Historian Andrew Roberts told the Mail on Sunday: “Those involved in this ludicrous case should recognise that the British Crown Jewels is precisely the right place for the Koh-i-Noor diamond to reside, in grateful recognition for over three centuries of British involvement in India, which led to the modernisation, development, protection, agrarian advance, linguistic unification and ultimately the democratisation of the sub-continent.”

To say nothing of the destruction of the Indian iron industry, the Sepoy Mutiny, numerous famines, and the Amritsar Massacre!
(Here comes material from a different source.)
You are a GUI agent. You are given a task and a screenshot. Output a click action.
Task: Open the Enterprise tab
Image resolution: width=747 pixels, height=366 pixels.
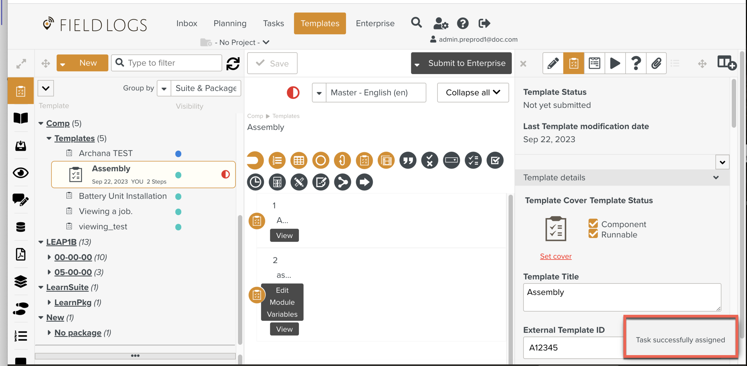pos(375,23)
I think that spreading the Parthenon around acts as insurance against the loss of the whole thing in some disaster, which is why I think that Britain should keep the Elgin Marbles. This dynamic does not apply to the Koh-i-Noor, which I think should go back. Colossal gems are kind of naff anyway.

Irish Sports

Members of HIS 323 heard an interesting presentation this week on Irish sports. As you may be aware, the Gaelic Athletic Association was founded in 1884 as part of what has been termed the Gaelic Revival – the renewed interest in the Irish language and related aspects of indigenous Irish culture. The GAA’s task was to codify and promote the Irish sports of hurling and Gaelic football; it also governs camogie, handball, and rounders. Of these sports, hurling has the longest pedigree: it is played by Cú Chulainn in the Ulster Cycle, and was banned in 1367 by the Statutes of Kilkenny. One thing that did not come up: the distinctive Irish style of horseback riding, also mentioned in the Statues of Kilkenny and in Gerald of Wales’s History and Topography of Ireland (twelfth century). Horse racing is very popular in Ireland, but it seems that the GAA was uninterested in reviving the Irish riding style; Irish horses and jockeys compete in Britain and on the continent in the same manner as that of their opponents.

The Gaelic Revival was an expression of a quite insular nationalism. Both the language and the sports were Our Thing, practiced in Ireland and maybe among the Irish diaspora, and nowhere else. That’s fine, but surely there are times when you want to compete on equal terms with other countries, thereby publicizing yourself, gaining the respect of others and even demonstrating your superiority? The GAA, however, had strict rules against its members playing cricket or soccer, the effete, non-contact sports of the enemy, rules which were only repealed in 1971! This seems counterproductive – what you want to do is be competitive in a sport that other people also play, like Brazil in soccer, New Zealand in rugby, Canada in hockey – or Ireland in horse racing!

To this end the GAA should try proselytizing its sports more (or should have tried – it’s probably too late now). They certainly look like fun.